Volkswagen Korea, the local unit of German automaker Volkswagen, has decided not to take legal action against the South Korean government's decision that affected its 80 models. Earlier, the automaker said it was considering legal steps after the Ministry of Environment (MOE) revoked the certification of 83,000 vehicles of its 80 models of for cheating on emission and noise level tests.
According to industry sources on August 29, Audi Volkswagen Korea notified the MOE last week that it decided not to take legal action against the government’s latest sales ban and decertification decision through discussion with the headquarters in Germany.
In November last year, the authorities ordered Audi Volkswagen Korea to recall 126,000 diesel-powered vehicles after revoking their certifications for cheating on emission tests. This year, it additionally revoked the certifications of 83,000 cars after it found out that the company manipulated documents on emissions and noise level tests through the investigation by the prosecution. The 126,000 cars under a recall order and the 83,000 cars that the South Korean government decertified on the 2nd accounted for 68 percent of 307,000 cars that all brands under Volkswagen Group, such as Audi, Volkswagen and Bentley, has sold here since 2007.
An official from Audi Volkswagen Korea said, “We decided to accept the opinion of the MOE to normalize the business and not to take legal steps against the ministry to carry out discussion. We plan to schedule discussions over the recertification progress with the MOE.”
Audi Volkswagen Korea seems to have decided not to take legal action against the government since it believes that there is no advantage in the legal steps. This is because it is clear that the company fabricated the documents on emission and noise level tests and it will be forced to pay huge fines additionally according to the revised law when the company loses the lawsuit against the government. Previously, the South Korean government slapped a fine of 17.8 billion won (US$15.85 million) on Audi Volkswagen Korea. However, the fine will increase to 68 billion won (US$60.55 million) according to the revision of the Clean Air Conservation Act, which raises the ceiling on fines per vehicle model from 1 billion won (US$890,472) to 10 billion won (US$8.9 million), when the company loses the lawsuit.
Above all, when the lawsuit against the government proceeds, the recertification process for vehicles, whose certifications are canceled and which are banned to sell, will be practically suspended and the company will have difficulties to conduct normal business. With the MOE’s decision, Volkswagen is almost forced to cease operation as it can sell only two vehicle models – the Touareg and CC. When the recertification fall into arrears, dealers can't help but suffer greatly in business operation.
In fact, Audi sold 1,504 cars last month, ranked third in the Korean imported car market. However, its sales figure dropped a whopping 42.5 percent from the same period a year earlier. Volkswagen sold as low as 425 vehicles over the same period, down 85.8 percent from a year ago and 76.8 percent from the previous month. Due to the sales ban, the company’s sales in August are expected to decrease further. The pressure that dealers, who are struggling to run business, will leave and customers’ dissatisfaction will be amplified under the current conditions when taking legal action was a burden on the company. In addition, the MOE’s latest movement to expand an investigation into the fabrication of emission and noise level test results to all foreign car brands also affected the decision of Volkswagen Korea.

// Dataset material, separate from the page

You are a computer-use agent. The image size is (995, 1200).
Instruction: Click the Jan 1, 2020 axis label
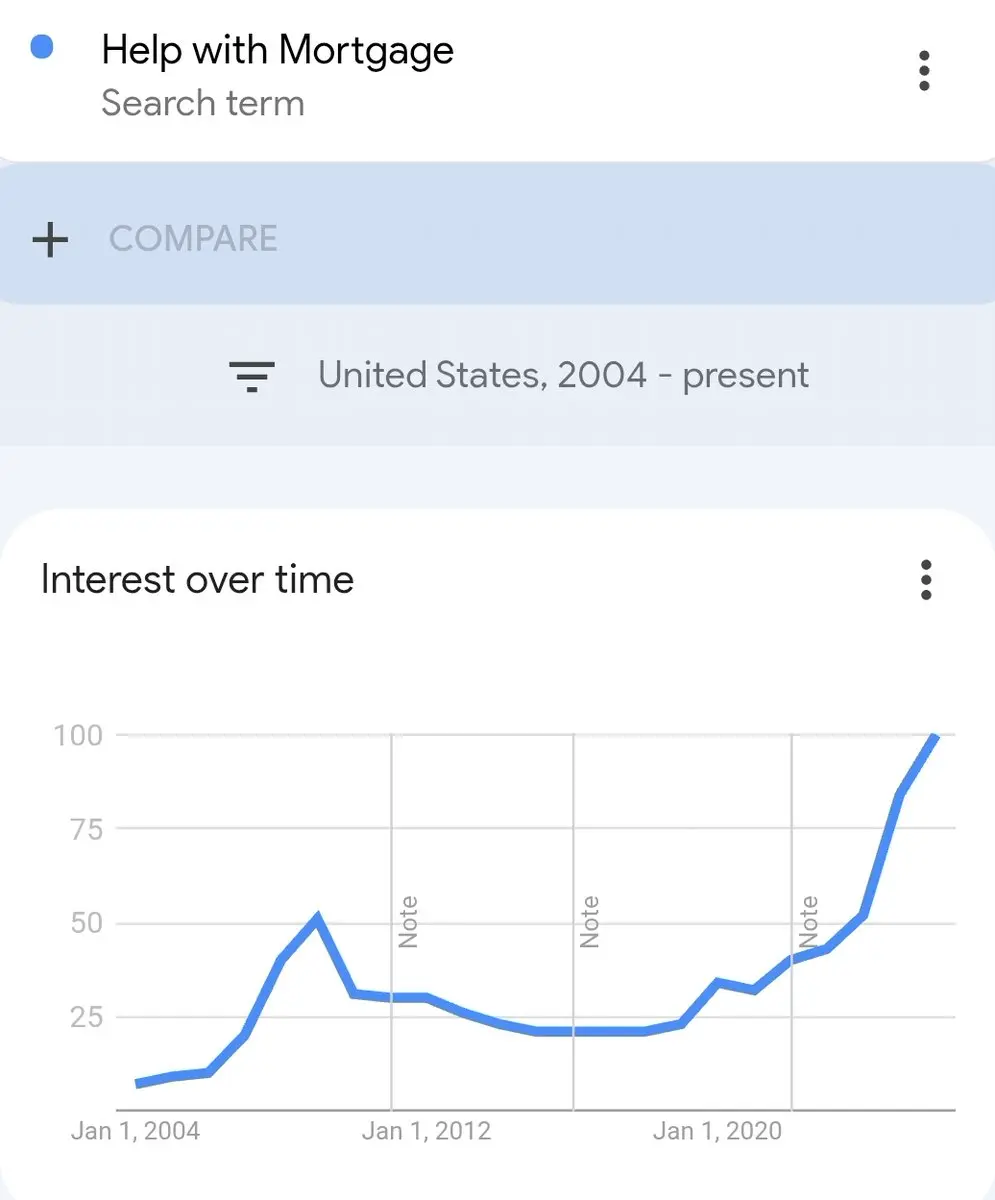coord(718,1131)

An official from the industry said, “Audi Volkswagen Korea must have felt that it should accept the current situation, rather than be in confrontation with the government, and normalize sales immediately through the recertification if the company will not withdraw from the Korean market. When the current situation continue, its brand image will hardly hit.”
Instead of taking legal steps, Audi Volkswagen Korea is said that it offered the MOE to discuss the recertification process and cars equipped with EA 189 diesel engines which are under recall order as soon as possible. Although the two parties avoided a legal battle, there is a long way to go. It will take at least 3 months to receive the recertification of cars which should be recertified. The MOE made it clear that it will carry out a thorough inspection when Volkswagen apply for the recertification to resume business. An official from the MOE said, “We will thoroughly inspect the recertification process according to principles with or without Volkswagen’s legal action.”
In addition, the recall order caused by manipulation of emission tests is considered a serious challenge. The MOE found that Volkswagen faked the document on emission tests at the end of November last year but recalls on 120,000 cars have been put on hold indefinitely even after 9 months. The MOE disapproved Volkswagen’s recall plan three times this year in January, March and June. The ministry said that they can resume discussion on recalls only when Volkswagen Korean admits to faking the document.
In this regard, Volkswagen still denies the document forgery. The fabricated emission test results is also related to compensation for consumers’ damages. So, the recall problems caused by fabrication of emission tests are expected to continue when Volkswagen doesn’t change its stance.